And graphs from the past performance of property don’t seem like a relevant predictor for the future, given the record number of countries teetering on the brink of bankruptcy. But then, Australia has net pop growth, which means we have a need to build more homes, and very low interest rates, often making it cheaper to buy than to rent. Hmmm….what to do?
stephen says
Love it, ive been telling all my friends who invest in gold to buy currency puts to hedge the hype and speculation since early 2012
As for your comments SOS I think property is next in line for the growth cycle in aus and if your serious about financial growth always buy under value with positive cash flow in high growth areas and never never never buy off the plan
Aloy says
These days, we are encountering lots of information. You read and you act. As a migrant, I feel happy that I am having an education in English due to the “great ” English colonial influence. The English you read and write has to be shared between British style and American style. The present generation follows the Aussie way of reading & writing. Some won’t pay attention to grammar and spelling that much. I feel sorry for people like Adam. What is important now is to get my message to every one, in a given time, unless you have some one or outsource your writing to get your message to people. In a “Blog”, there is no time for this. Majority will say that it is o.k to read as it is, with so many mistakes in grammar and spelling. May be, it is better to write in simple sentences to get your message to the world.
I enjoy reading Jon’s writing in any matter. This keeps me awake in this troubled world, all looking to have a better life. But I know that the “rich” can take lots of calculated risks and gain in wealth, where as if you are poor and just trying to catch up with the idea of becoming rich, you always pull back and not take this calculated risk. This is inbuilt in a poor person’s mind.
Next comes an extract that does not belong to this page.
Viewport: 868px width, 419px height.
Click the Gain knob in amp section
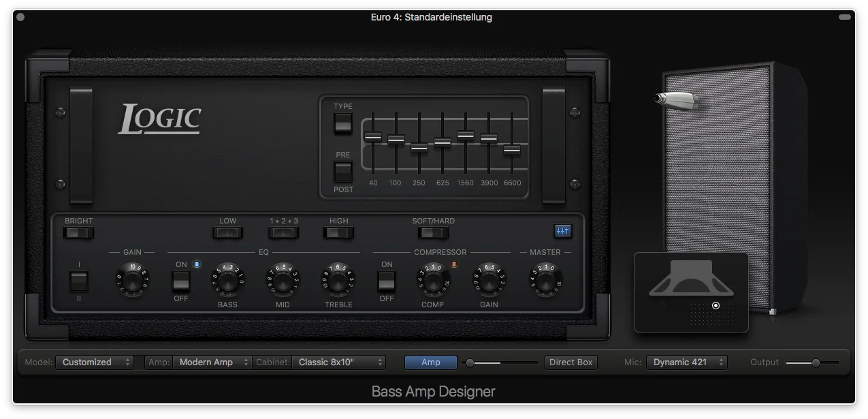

Educating yourself and reading these sort of emails from Jon and his mates puts you in boxing seat to take these sort of calculated risks.
So folks, enjoy Jon’s reading. Who got the time to provide us with these sort of information?
Aloy.
Tassyscott says
The GFC over?mmmmm. Gold will make it’s way back, every market needs a correction. The U.S fed can’t continue to inject $85b per month into an economy without repercussions.